Она молчала и гладила его по запястью…
— Вы знаете, колокольный звон — это музыка… — сказал он, не зная, продолжать ему дальше или нет… потом всё-таки добавил, что будет звонить в знак благодарности, хотя там внизу, под вербами, перед самым её приходом ему казалось, что умереть совсем не трудно и что он до сих пор не знает, является ли жизнь благодеянием или, как иногда кажется, наказанием.
— Со мной были ещё двое, — признался он.
— Помогите мне, — будто только что очнувшись, попросила она.
— Может быть, это была даже ваша сестра, — он предпочёл сделать вид, что не слышал её слов. — У вас есть сестра?
— У меня их несколько, — немного нетерпеливо и как-то неохотно вымолвила она, — по правде говоря, здесь, в Врбье, все родственники. И мы с моим тоже…
— Она была очень похожа на вас.

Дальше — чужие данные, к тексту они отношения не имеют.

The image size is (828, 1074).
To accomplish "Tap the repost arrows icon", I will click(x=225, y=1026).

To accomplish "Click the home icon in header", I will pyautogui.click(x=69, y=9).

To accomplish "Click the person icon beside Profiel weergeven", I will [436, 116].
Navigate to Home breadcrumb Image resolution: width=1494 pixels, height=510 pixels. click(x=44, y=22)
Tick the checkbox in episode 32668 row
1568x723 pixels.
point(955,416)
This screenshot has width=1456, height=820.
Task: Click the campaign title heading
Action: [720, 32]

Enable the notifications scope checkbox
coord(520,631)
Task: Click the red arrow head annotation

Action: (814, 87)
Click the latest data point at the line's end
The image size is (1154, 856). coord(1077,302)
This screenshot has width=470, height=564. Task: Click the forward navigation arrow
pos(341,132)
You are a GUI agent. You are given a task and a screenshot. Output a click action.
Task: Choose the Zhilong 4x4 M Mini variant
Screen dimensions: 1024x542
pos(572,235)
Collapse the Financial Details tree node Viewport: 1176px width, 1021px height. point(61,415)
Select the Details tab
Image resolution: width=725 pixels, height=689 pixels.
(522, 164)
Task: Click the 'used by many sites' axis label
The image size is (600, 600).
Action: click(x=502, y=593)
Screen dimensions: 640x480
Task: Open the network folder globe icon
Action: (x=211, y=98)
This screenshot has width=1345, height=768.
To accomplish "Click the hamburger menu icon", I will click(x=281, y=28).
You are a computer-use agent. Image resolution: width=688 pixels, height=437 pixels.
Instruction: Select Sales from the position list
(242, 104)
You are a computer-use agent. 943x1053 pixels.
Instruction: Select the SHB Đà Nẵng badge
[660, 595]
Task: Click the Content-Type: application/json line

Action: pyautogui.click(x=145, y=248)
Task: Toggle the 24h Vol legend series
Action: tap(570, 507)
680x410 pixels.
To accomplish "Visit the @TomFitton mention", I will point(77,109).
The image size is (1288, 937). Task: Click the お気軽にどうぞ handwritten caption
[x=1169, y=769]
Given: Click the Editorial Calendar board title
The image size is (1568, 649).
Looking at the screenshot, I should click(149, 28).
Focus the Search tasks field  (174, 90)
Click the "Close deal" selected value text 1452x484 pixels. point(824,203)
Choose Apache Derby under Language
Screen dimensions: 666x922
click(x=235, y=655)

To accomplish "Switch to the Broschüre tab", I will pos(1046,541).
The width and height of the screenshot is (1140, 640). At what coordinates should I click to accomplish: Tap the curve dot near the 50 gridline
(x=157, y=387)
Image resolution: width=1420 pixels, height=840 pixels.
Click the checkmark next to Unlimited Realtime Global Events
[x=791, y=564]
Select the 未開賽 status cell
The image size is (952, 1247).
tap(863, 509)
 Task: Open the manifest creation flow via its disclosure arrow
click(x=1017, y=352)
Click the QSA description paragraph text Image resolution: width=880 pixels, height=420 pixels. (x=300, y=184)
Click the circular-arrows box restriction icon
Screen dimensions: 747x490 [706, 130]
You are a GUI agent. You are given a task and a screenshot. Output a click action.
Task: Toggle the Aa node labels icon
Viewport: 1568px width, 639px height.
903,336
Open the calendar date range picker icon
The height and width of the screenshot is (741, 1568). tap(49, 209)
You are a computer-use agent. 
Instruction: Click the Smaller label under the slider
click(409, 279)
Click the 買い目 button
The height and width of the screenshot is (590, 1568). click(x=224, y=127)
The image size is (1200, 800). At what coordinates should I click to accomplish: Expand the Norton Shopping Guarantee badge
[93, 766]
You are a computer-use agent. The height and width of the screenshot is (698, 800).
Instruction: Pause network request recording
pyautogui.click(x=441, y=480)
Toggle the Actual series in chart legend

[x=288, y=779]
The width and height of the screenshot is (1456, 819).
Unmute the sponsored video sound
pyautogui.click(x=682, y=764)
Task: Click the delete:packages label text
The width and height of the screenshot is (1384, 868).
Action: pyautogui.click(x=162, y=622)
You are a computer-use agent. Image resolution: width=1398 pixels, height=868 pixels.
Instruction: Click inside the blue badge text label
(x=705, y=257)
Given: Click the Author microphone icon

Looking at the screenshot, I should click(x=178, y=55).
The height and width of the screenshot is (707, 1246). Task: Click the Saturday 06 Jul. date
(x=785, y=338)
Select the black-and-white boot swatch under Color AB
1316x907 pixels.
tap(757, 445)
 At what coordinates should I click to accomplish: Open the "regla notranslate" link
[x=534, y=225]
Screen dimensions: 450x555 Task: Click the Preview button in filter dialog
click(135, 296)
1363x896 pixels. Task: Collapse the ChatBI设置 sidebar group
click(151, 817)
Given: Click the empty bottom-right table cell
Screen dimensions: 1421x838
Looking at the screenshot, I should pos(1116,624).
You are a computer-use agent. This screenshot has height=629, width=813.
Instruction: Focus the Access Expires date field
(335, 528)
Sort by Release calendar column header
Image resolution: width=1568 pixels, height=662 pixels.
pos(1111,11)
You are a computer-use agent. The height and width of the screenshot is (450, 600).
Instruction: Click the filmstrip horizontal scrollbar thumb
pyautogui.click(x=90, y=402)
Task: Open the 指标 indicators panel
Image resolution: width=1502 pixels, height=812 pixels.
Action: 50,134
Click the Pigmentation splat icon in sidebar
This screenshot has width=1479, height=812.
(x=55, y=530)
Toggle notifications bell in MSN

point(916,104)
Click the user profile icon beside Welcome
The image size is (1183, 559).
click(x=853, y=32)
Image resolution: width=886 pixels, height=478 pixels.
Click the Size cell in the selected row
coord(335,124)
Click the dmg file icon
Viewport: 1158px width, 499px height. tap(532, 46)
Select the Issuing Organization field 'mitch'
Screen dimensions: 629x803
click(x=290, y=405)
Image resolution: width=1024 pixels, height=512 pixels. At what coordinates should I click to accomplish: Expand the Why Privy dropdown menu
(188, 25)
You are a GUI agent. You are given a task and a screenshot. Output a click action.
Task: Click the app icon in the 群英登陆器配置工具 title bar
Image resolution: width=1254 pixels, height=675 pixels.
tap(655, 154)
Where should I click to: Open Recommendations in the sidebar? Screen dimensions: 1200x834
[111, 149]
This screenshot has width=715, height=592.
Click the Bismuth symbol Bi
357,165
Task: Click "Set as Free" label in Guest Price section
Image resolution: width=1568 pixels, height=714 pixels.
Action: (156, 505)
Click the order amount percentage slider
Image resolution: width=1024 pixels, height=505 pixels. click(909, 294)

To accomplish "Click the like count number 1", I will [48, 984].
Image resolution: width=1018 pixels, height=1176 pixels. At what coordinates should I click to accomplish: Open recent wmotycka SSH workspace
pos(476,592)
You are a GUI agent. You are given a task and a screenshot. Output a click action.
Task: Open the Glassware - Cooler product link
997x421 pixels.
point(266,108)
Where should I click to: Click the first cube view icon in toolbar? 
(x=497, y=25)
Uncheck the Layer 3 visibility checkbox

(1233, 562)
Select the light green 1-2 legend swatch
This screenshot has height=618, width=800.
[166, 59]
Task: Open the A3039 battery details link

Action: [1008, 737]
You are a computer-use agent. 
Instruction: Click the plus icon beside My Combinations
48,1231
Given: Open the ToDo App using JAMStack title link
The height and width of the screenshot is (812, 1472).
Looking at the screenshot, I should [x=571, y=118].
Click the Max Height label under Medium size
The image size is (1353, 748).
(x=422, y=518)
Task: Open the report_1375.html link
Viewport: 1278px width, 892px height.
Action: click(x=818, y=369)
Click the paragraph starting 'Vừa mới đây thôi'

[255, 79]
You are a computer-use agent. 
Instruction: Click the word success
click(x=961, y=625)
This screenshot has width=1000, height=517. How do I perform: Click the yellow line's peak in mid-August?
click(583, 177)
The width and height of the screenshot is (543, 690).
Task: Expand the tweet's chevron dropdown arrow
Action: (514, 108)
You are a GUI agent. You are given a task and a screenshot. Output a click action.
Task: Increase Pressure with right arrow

Только я не знаю…
— Мне холодно, — вздрогнула она, и не дожидаясь его приглашения, залезла под одеяло и тесно прижалась к нему.
Наверное, ему было очень неприятно… И молчать тоже было неприятно, когда она прижималась к нему и, вероятно, ожидала, что он её приласкает, начнёт целовать и вскоре позабудет о той, другой. Он даже не пошевелился. И мысли о Михнике, Эмиме и больном Грефлине превратились в обвинение, которое тяжёлым грузом легло на грудь и возбуждало отпор против этой женщины, которая, несмотря на всё, явно предлагала ему себя. Ему чудилось, что рядом с ним лежит сука. Однако он не мог тут же выгнать её из её собственной постели, а ему самому не хватало решимости немедленно покинуть этот дом.
— А как вы меня нашли там, внизу? — несмотря на разочарование ему удалось выдавить из себя нечто подобное приветливости.
— Не надо сейчас об этом, — шепнула она и призывно разведя ноги, положила на него своё горячее бедро… поскольку он всё ещё не реагировал на это, она добавила, что он был недалеко от её дома и она услышала его крики.
— Мне бы только погреться, — мягко и слюняво шептала она прямо в ухо, — это так здорово, когда в доме настоящий мужчина.
— А я был убеждён, что я на болоте… — он попытался продолжить разговор, хотя она снова тёрлась о него своим бедром и, возбуждённая, тяжело дышащая, лизала его шею и за ушами так, что по нему пробежала дрожь.